In the spiritual journeys of Christians, some are reaching the home stretch and others toddle along near the starting gate. But all have farther to go. My spiritual journey includes a few dark and rough spots through the valley of the shadow.
When I was a child, I had a strong faith in Jesus. I believed in God and Jesus because that's what my parents taught me, since I was really little. It's what I learnt in Sunday school and and school, and I just believed with very few questions. Before each meal I would say after my older sister "Lord bless this food and drink. For Jesus' sake. Amen." After the meal we said "Lord thank you for this food and drink.

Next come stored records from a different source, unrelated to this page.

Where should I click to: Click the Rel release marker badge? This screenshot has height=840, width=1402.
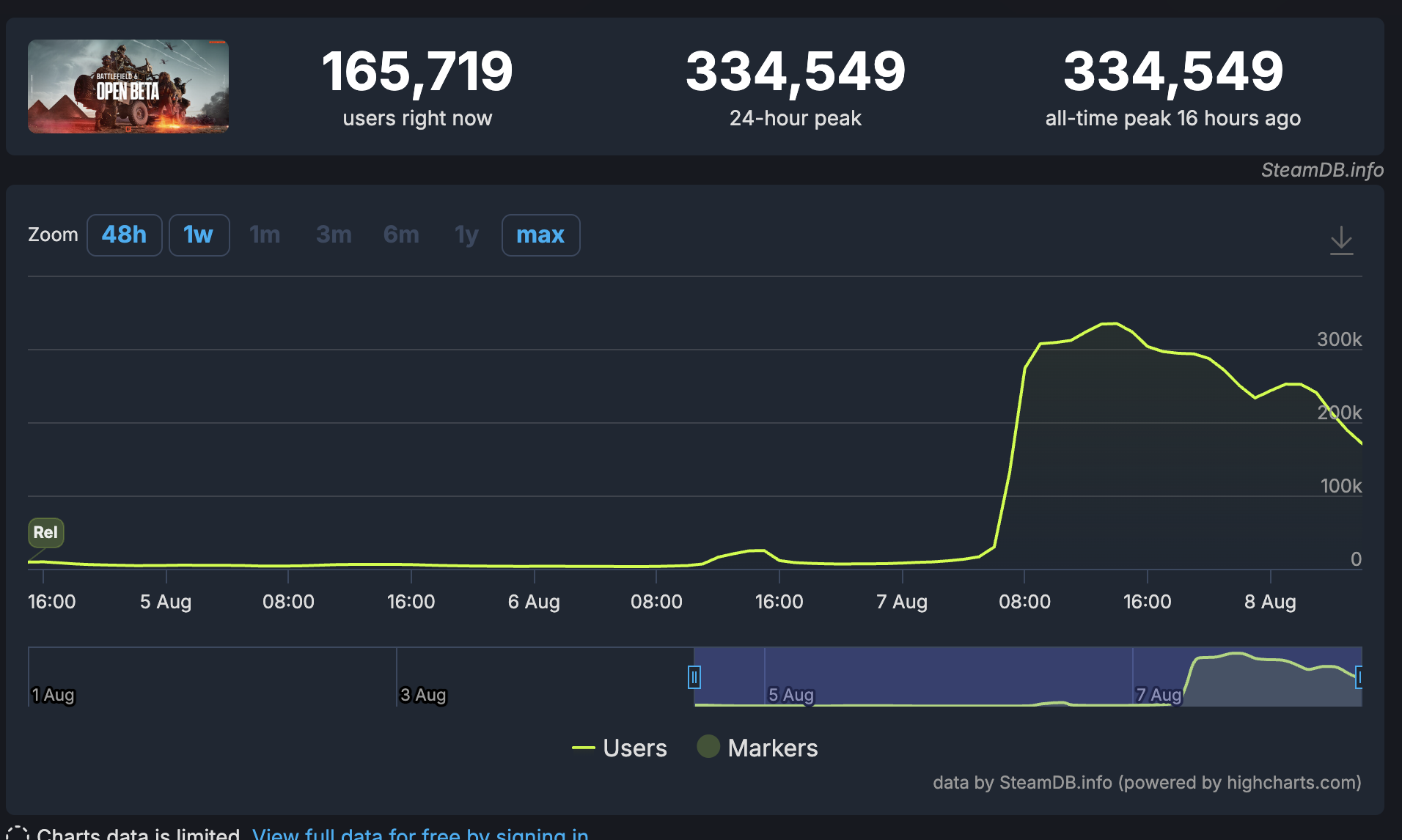(45, 533)
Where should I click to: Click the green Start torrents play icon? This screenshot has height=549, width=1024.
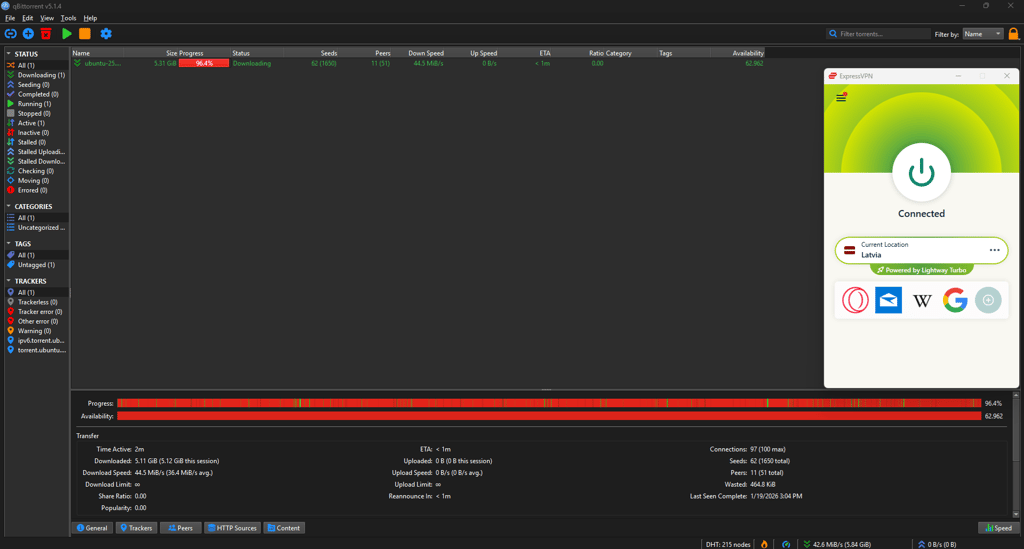[x=67, y=33]
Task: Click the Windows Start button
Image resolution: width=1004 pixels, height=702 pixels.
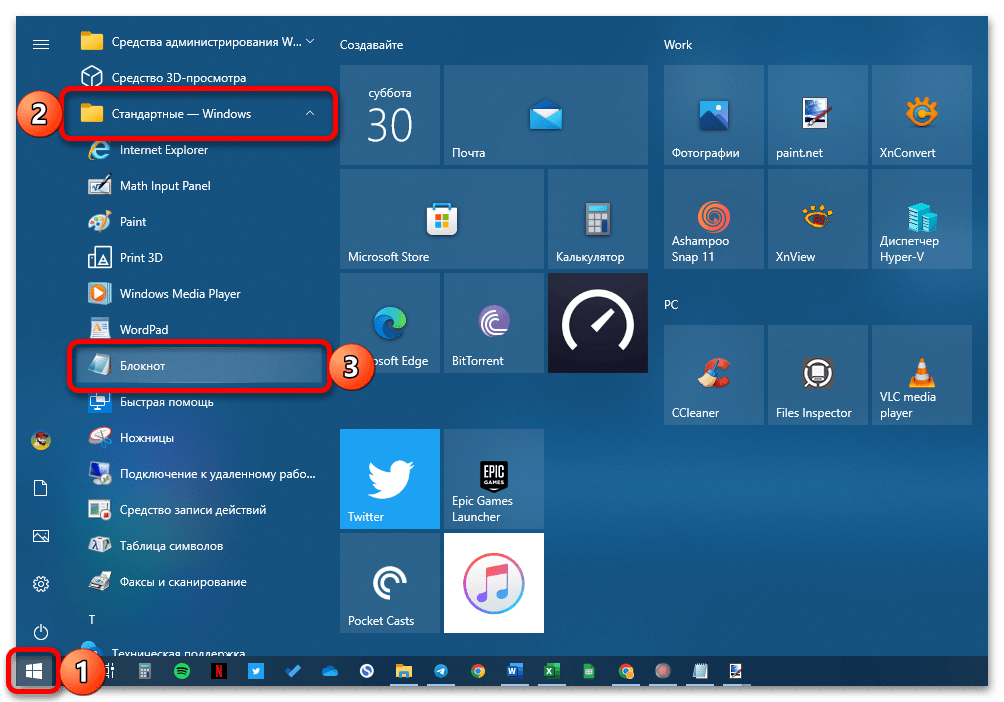Action: tap(33, 672)
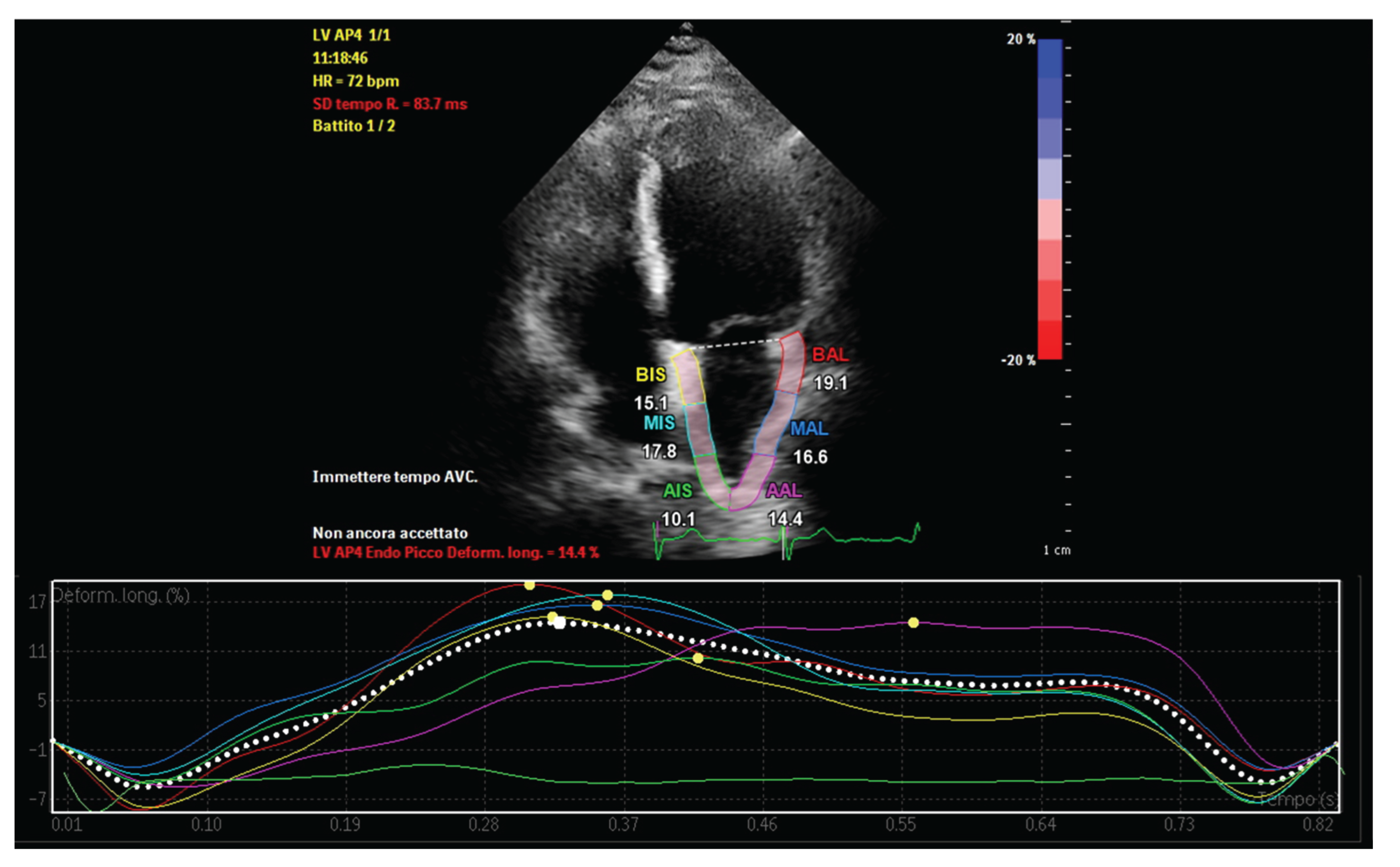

For Jesus' sake Amen." When I went to bed I would pray "Father in heaven, hear my prayer. Keep me in your loving care. Be my guide in all I do and bless all those who love me too." Often I added some lines to the end. Occasionally, I mixed up the three prayers so that I blessed the food at bedtime.
I loved the Bible stories my parents read us after supper. I especially loved to answer questions about the Bible stories, because I knew all the answers. In other words, I had a lot of head knowledge about the Bible.
At five years old, I decided I wanted to be a missionary. And what better way to start than in my own neighbourhood? Living across the street was a boy named Andy who didn't go to church. I remember trying to convert him while we sat in the play room at my house. I must have been really pestering him, because my Mom squelched my missionary efforts by telling me to leave it alone. Despite this damper, the fire of missionary zeal still burned high.
One night I remember saying a special prayer. I prayed that God would hold onto me and never let me go. I felt that as a teenager I might decide against Jesus. I prayed that God help me to continue to believe when I was older.
As I grew I began to question and doubt. My parents believed in Jesus, but did I really? Did Jesus really die for me? When I wasn't doubting, I was repeatedly asking Jesus to come into my heart. I felt I needed to be good enough in my own strength instead of relying on Jesus' power. I didn't read my Bible regularly. After awhile I only said short, guilt-inspired prayers. I had short bursts of Bible reading and prayer, but the words in the Bible seemed to condemn me. Besides I would much rather fall asleep reading a fiction book than read the Bible.
Near the beginning of my hospitalization, I believed I was in hell. My mouth was parched and and I was stuck in my bed with the iron bars. During that time I believed a lot of weird stuff. I thought Jesus had come back and I had been left behind. One day Dad told me if I wanted Jesus' help I had to ask him. Dad led me in a prayer and I accepted Jesus as my Lord and Saviour. I sang "Jesus Loves Me". My Mom says that was the turning point of my illness.
Now I know it is God who is healing me. I feel like a baby in my Christian walk, but I know God will finish what he has begun. I'm trying to do devotions every day so that I'll grow. Sometimes I still experience doubt. I doubt Jesus' desire to help me in my situation, and I tend to worry rather than pray.
In the future I want to grow in my faith. I want all the fruits of the spirit to be abundant in my life. I want to have the discernment to see where my sins and sinful patterns are, because a lot of times, I ask for forgiveness for all my sins and I can't even remember even one of them. I want to have complete trust in God. I also want to be strong enough to help other people.